→ **Data listing**:
---

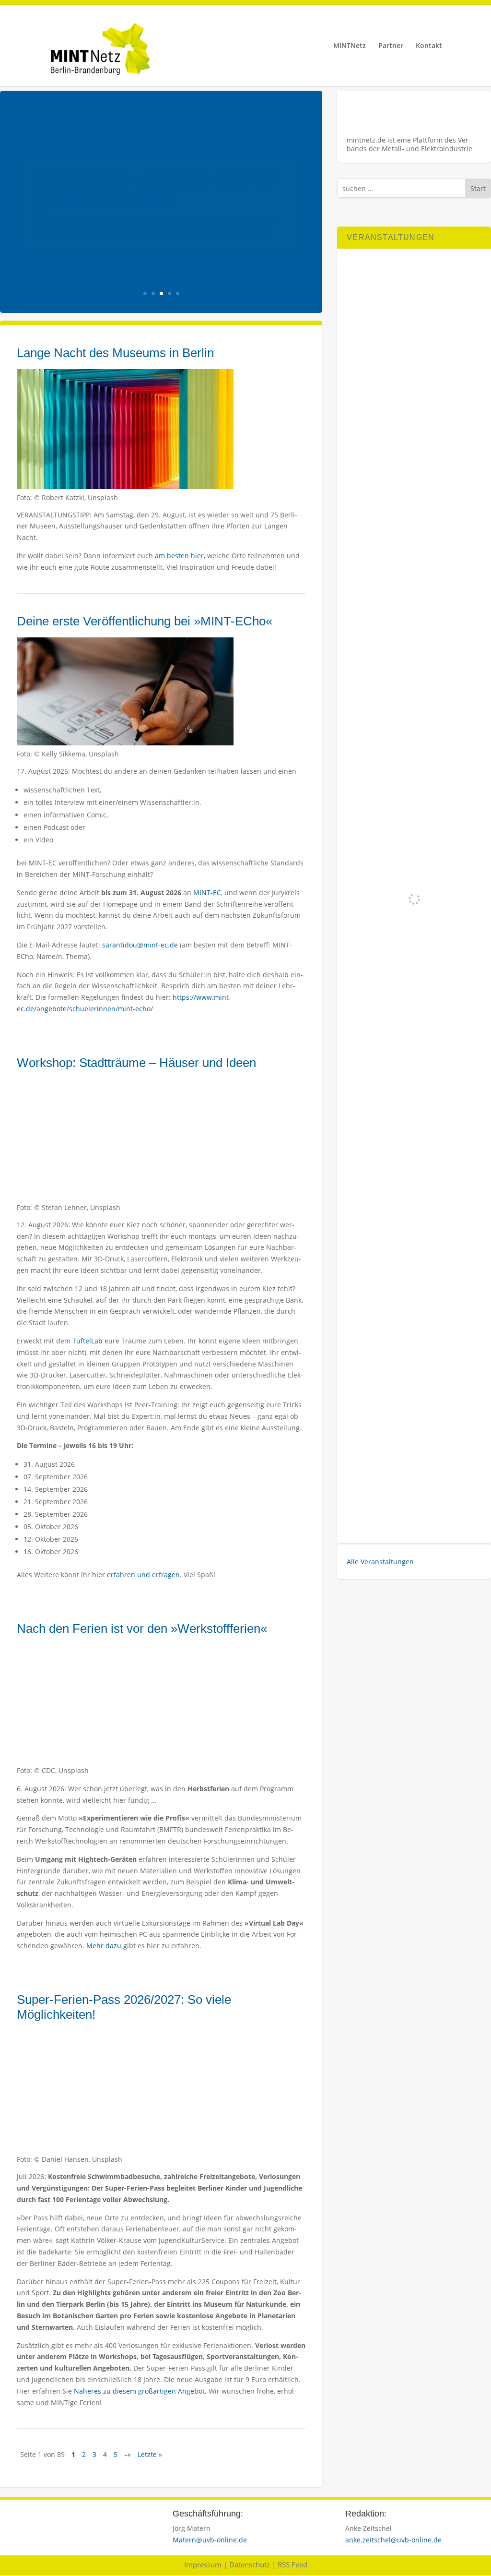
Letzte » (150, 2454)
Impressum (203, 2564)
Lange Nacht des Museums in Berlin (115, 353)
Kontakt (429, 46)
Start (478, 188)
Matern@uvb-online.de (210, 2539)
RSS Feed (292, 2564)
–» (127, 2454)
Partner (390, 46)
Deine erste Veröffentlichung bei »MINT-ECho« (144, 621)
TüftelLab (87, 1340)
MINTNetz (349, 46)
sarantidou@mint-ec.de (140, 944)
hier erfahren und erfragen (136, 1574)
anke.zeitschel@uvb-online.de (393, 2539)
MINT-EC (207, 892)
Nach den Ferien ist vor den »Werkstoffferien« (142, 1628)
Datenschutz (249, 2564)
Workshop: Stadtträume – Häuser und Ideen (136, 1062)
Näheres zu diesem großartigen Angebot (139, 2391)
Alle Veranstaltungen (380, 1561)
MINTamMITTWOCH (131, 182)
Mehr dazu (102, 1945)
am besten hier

---

→ **Exercise details**:
Copy every row above word for word, leaving out the picture.

→ **Solved problem**:
Letzte » (150, 2454)
Impressum (203, 2564)
Lange Nacht des Museums in Berlin (115, 353)
Kontakt (429, 46)
Start (478, 188)
Matern@uvb-online.de (210, 2539)
RSS Feed (292, 2564)
–» (127, 2454)
Partner (390, 46)
Deine erste Veröffentlichung bei »MINT-ECho« (144, 621)
TüftelLab (87, 1340)
MINTNetz (349, 46)
sarantidou@mint-ec.de (140, 944)
hier erfahren und erfragen (136, 1574)
anke.zeitschel@uvb-online.de (393, 2539)
MINT-EC (207, 892)
Nach den Ferien ist vor den »Werkstoffferien« (142, 1628)
Datenschutz (249, 2564)
Workshop: Stadtträume – Häuser und Ideen (136, 1062)
Näheres zu diesem großartigen Angebot (139, 2391)
Alle Veranstaltungen (380, 1561)
MINTamMITTWOCH (131, 182)
Mehr dazu (102, 1945)
am besten hier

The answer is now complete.